START Data extracts

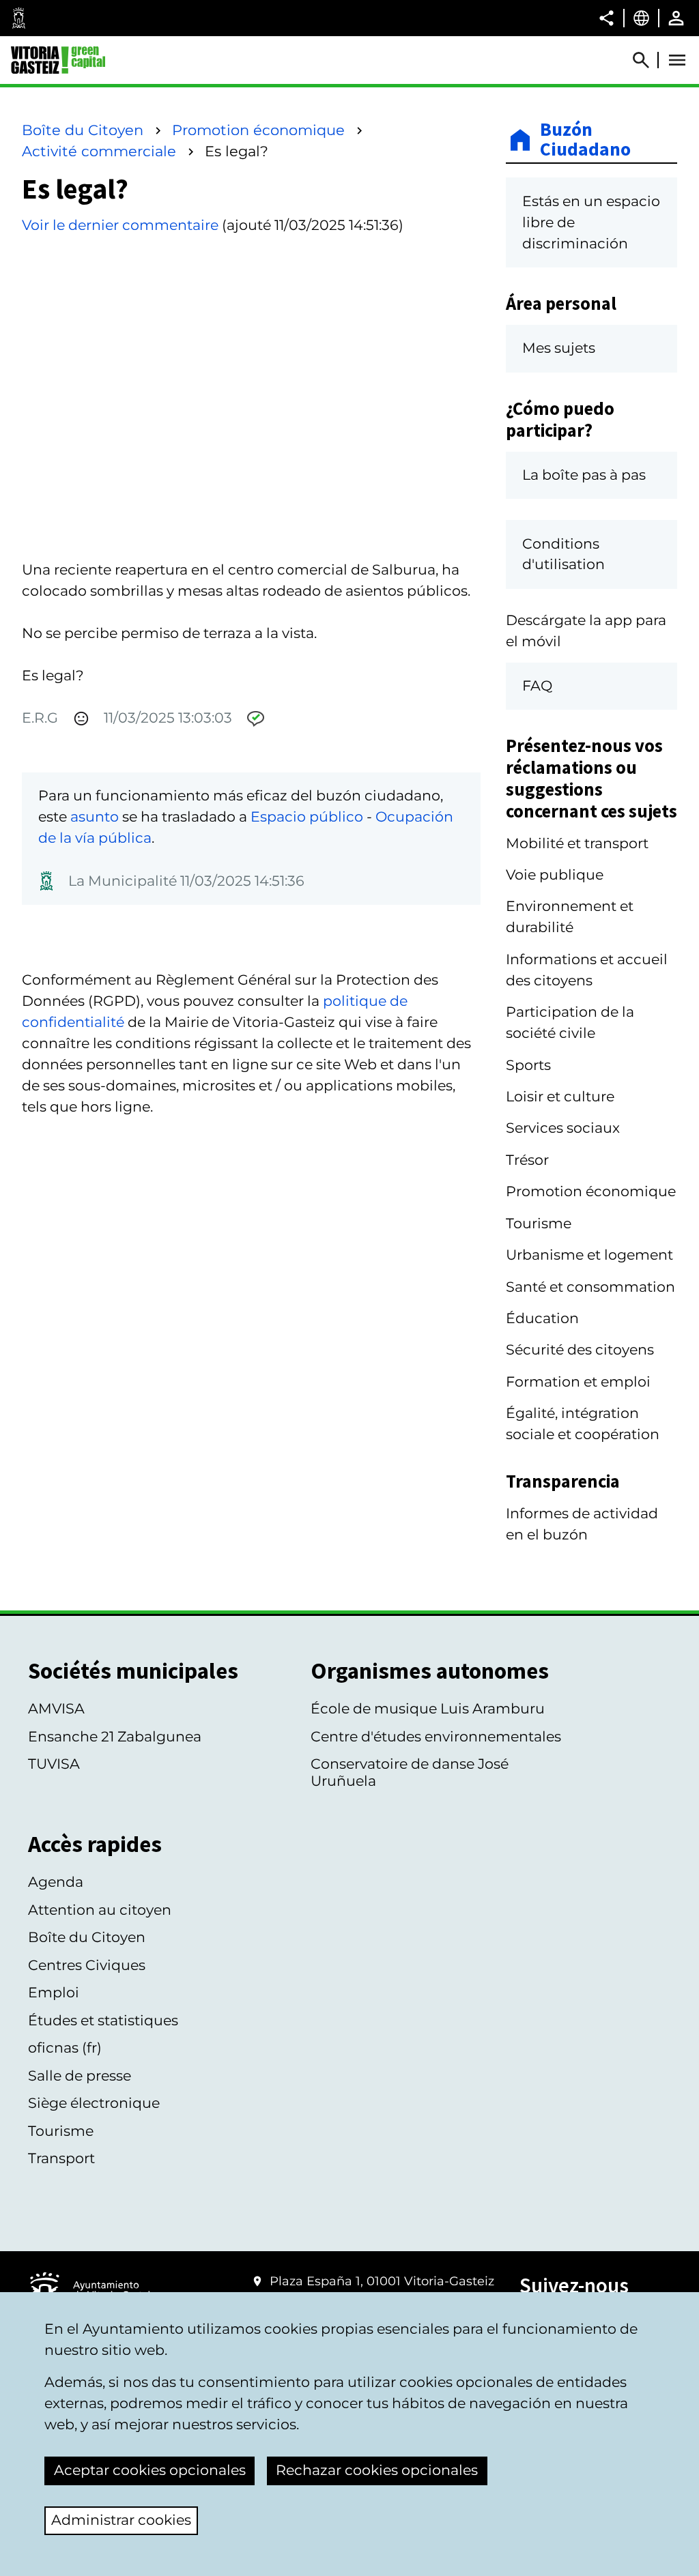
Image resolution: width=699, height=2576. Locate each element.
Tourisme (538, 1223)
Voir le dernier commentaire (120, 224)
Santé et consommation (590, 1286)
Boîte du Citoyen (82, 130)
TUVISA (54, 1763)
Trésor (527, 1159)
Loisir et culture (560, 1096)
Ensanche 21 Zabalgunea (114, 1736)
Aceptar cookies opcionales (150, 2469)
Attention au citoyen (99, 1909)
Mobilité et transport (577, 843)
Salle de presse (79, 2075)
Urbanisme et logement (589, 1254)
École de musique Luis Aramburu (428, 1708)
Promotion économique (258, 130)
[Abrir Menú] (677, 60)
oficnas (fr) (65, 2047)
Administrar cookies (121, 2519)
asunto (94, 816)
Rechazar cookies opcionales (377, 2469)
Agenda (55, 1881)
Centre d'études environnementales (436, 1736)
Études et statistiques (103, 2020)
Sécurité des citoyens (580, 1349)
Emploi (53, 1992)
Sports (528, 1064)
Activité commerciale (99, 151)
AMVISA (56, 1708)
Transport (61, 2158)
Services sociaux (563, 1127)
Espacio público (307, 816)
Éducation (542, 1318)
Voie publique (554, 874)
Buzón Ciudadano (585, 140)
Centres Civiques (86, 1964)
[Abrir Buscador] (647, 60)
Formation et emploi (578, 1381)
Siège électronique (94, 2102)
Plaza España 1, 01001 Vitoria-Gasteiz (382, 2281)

END Data extracts
START Data extracts

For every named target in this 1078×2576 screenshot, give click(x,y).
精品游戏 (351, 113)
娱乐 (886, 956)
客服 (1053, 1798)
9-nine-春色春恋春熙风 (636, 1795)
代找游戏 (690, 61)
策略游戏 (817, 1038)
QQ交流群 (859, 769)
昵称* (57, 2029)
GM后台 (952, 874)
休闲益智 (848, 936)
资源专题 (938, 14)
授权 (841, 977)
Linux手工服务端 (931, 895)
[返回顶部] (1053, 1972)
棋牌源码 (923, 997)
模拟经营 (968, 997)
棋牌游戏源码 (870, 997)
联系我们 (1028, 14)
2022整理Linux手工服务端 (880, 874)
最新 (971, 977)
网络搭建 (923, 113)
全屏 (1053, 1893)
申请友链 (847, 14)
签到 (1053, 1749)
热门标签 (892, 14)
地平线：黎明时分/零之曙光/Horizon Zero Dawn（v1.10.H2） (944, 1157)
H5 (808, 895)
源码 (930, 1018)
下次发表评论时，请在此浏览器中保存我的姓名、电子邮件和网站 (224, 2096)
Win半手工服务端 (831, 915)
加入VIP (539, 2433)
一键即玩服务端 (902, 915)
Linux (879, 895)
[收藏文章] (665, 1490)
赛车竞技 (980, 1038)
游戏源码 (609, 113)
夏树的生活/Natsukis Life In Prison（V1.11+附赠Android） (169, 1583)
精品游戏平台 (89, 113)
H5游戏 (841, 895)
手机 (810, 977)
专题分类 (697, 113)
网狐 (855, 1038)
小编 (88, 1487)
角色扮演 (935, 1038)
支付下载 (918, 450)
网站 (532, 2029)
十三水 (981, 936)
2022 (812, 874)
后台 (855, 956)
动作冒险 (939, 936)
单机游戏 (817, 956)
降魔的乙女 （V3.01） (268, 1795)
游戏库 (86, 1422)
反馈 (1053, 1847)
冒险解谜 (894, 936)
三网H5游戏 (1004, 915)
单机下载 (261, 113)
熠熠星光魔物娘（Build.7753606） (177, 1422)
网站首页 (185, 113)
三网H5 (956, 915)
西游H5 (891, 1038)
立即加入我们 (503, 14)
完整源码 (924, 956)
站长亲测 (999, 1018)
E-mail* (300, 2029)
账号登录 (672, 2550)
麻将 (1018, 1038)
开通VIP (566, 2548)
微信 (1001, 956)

END Data extracts

What is required
In the records above, the line with "策略游戏 (817, 1038)" marks the start and the line with "微信 (1001, 956)" marks the end; copy that stretch exactly, both lines included, and nothing else.

Answer to the problem
策略游戏 (817, 1038)
QQ交流群 (859, 769)
昵称* (57, 2029)
GM后台 (952, 874)
休闲益智 (848, 936)
资源专题 (938, 14)
授权 (841, 977)
Linux手工服务端 (931, 895)
[返回顶部] (1053, 1972)
棋牌源码 (923, 997)
模拟经营 (968, 997)
棋牌游戏源码 (870, 997)
联系我们 (1028, 14)
2022整理Linux手工服务端 (880, 874)
最新 (971, 977)
网络搭建 (923, 113)
全屏 (1053, 1893)
申请友链 (847, 14)
签到 (1053, 1749)
热门标签 (892, 14)
地平线：黎明时分/零之曙光/Horizon Zero Dawn（v1.10.H2） (944, 1157)
H5 (808, 895)
源码 (930, 1018)
下次发表评论时，请在此浏览器中保存我的姓名、电子邮件和网站 (224, 2096)
Win半手工服务端 (831, 915)
加入VIP (539, 2433)
一键即玩服务端 (902, 915)
Linux (879, 895)
[收藏文章] (665, 1490)
赛车竞技 (980, 1038)
游戏源码 (609, 113)
夏树的生活/Natsukis Life In Prison（V1.11+附赠Android） (169, 1583)
精品游戏平台 (89, 113)
H5游戏 (841, 895)
手机 (810, 977)
专题分类 (697, 113)
网狐 (855, 1038)
小编 (88, 1487)
角色扮演 (935, 1038)
支付下载 (918, 450)
网站 (532, 2029)
十三水 (981, 936)
2022 (812, 874)
后台 (855, 956)
动作冒险 (939, 936)
单机游戏 (817, 956)
降魔的乙女 （V3.01） (268, 1795)
游戏库 (86, 1422)
反馈 (1053, 1847)
冒险解谜 (894, 936)
三网H5游戏 (1004, 915)
单机下载 (261, 113)
熠熠星光魔物娘（Build.7753606） (177, 1422)
网站首页 (185, 113)
三网H5 (956, 915)
西游H5 (891, 1038)
立即加入我们 (503, 14)
完整源码 (924, 956)
站长亲测 (999, 1018)
E-mail* (300, 2029)
账号登录 (672, 2550)
麻将 (1018, 1038)
开通VIP (566, 2548)
微信 (1001, 956)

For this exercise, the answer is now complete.